= Soal latihan =
Dalam teks tentang membantu lian di tengah wabah Covid, apa arti kata "lian" dalam bahasa Jawa?

::: Teks bacaan

Kopi TIMES

Membantu Lian di Tengah Wabah Covid

Rabu, 08 April 2020 - 10:26 | 113.50k
Ruchman Basori.
Ruchman Basori.

TIMESINDONESIA, JAKARTA – Semua orang sedang berpikir ingin keluar dari situasi sulit masa Pandemi Covid-19. Sebagian sedang berpikir untuk menyelamatkan diri dan properti yang selama ini dimilikinya. 

Sebagian lagi sedang berjuang dari rasa sakit dan rasa was-was akan nyawa yang entah kapan mungkin Tuhan akan mengambilnya. Sebagian lagi malah sudah tidak berpikir lagi akan keselamatan dirinya. Karena ia sibuk membantu dan menyelamatkan orang lain dalam pelbagai keterbatasan yang menderanya.

Istilah Jawanya membantu yang lain atau "lian" dalam bahasa Jawa. The others adalah bagian dari tubuhnya yang tak boleh sakit apalagi hilang. Mereka harus tetap hidup bahkan bahagia di masa sulit pandemi yang telah merongrong ribuan nyawa manusia.

Panggilan hati telah mendorong dirinya bahwa "lian" adalah kemanusiaan. Lian membutuhkan rasa cinta, rasa kasih dan sayang yang tak terbatas. Musibah atau apapun namanya, kepedulian pada lian harus terus hidup tak boleh terhalang oleh apapun. 

Perbedaan idiologi, keyakinan beragama, intrik politik bahkan keselamatan jiwa, tak boleh menghalangi untuk saling membantu yang lain. Karena baginya, tak ada yang lebih penting dari menjaga nyawa manusia. Laku ini merupakan tabiat, karakter, atau dalam bahasa agama adalah akhlakul karimah yang terus mbalung sumsum pada diri seseorang.

Benar kata Ibnu Miskaweh Filosof moral mengatakan halun nafsi daa'iyatun laha ila af'aliha min ghairi fikrin wa ruwiyatin.

Kita di Mana?

Pertanyaannya adalah kita ini ada di mana? Apakah sedang menjadi orang yang peduli pada diri sendiri  dan propertinya. Apakah sedang berjuang membantu "lian"? 

Mungkin Anda adalah dokter dan tenaga medis lainnya yang sedang berjibaku menyelamatkan ratusan nyawa. Kurang tidur, telat makan dan kadang terancam jiwanya, karena langsung bersinggungan dengan para pasien korban Covid-19.

::::::
::: Data yang disediakan

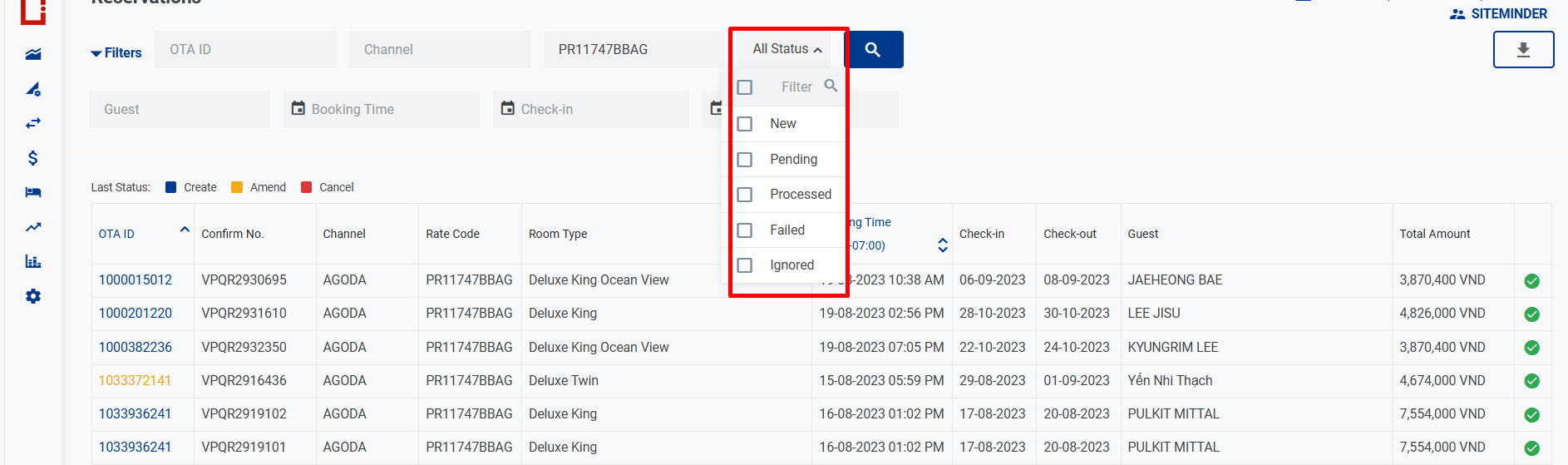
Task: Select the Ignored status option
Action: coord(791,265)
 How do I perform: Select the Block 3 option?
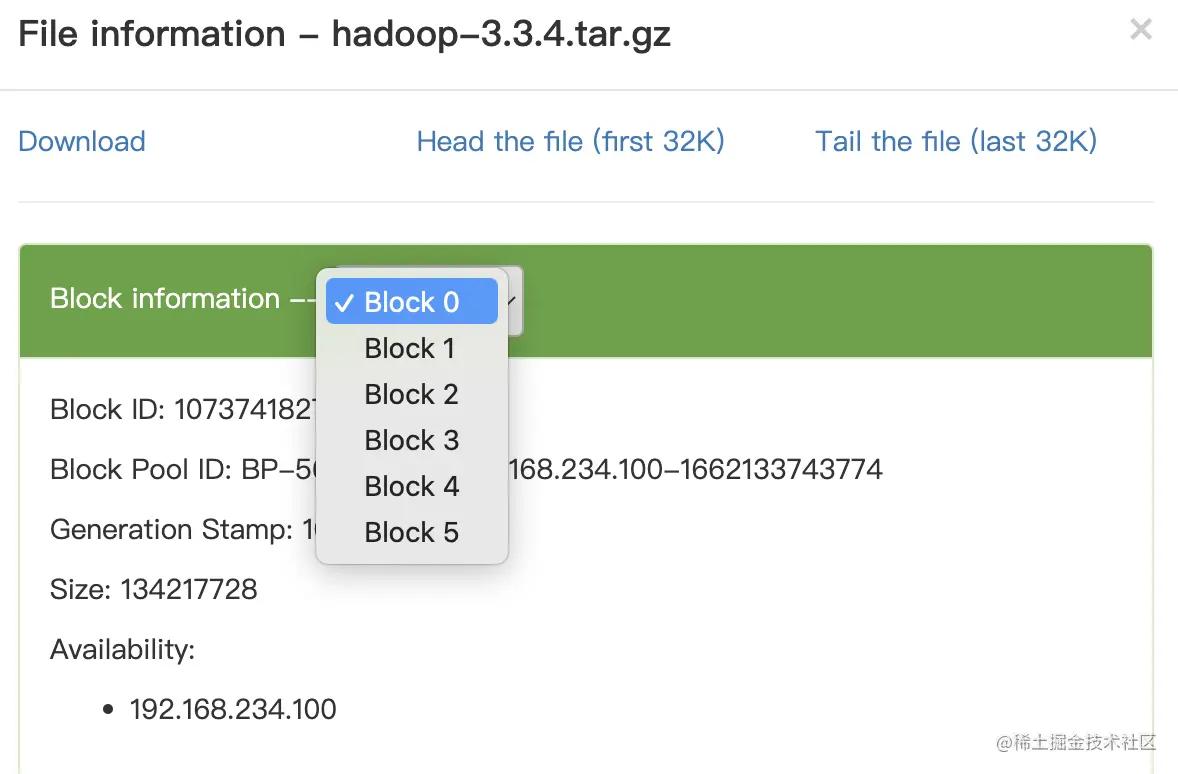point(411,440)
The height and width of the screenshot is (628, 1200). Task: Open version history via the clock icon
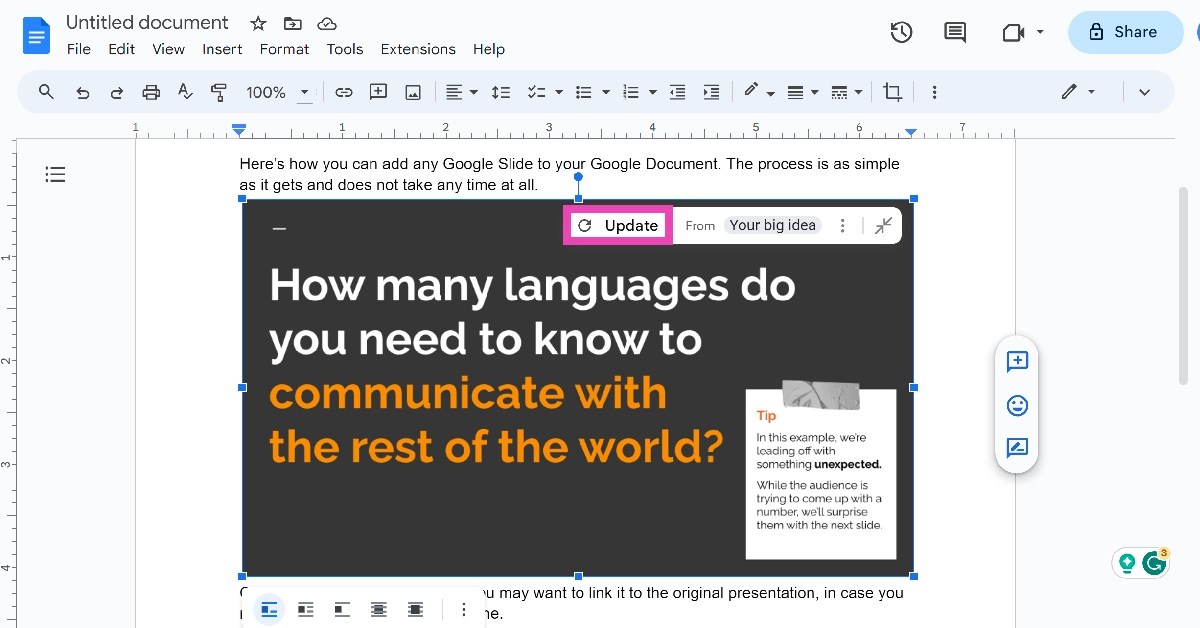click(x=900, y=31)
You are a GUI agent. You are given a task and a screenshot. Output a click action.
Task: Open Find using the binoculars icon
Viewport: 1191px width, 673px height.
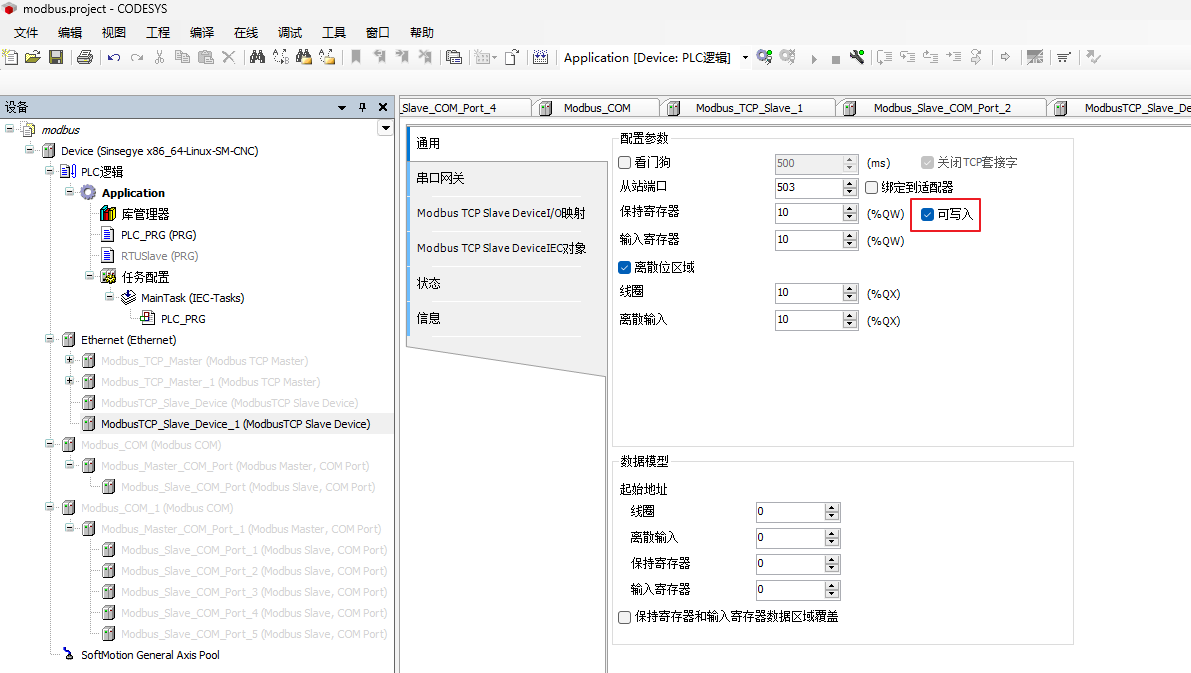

::::::

= Kunci jawaban =
"Lian" berarti yang lain.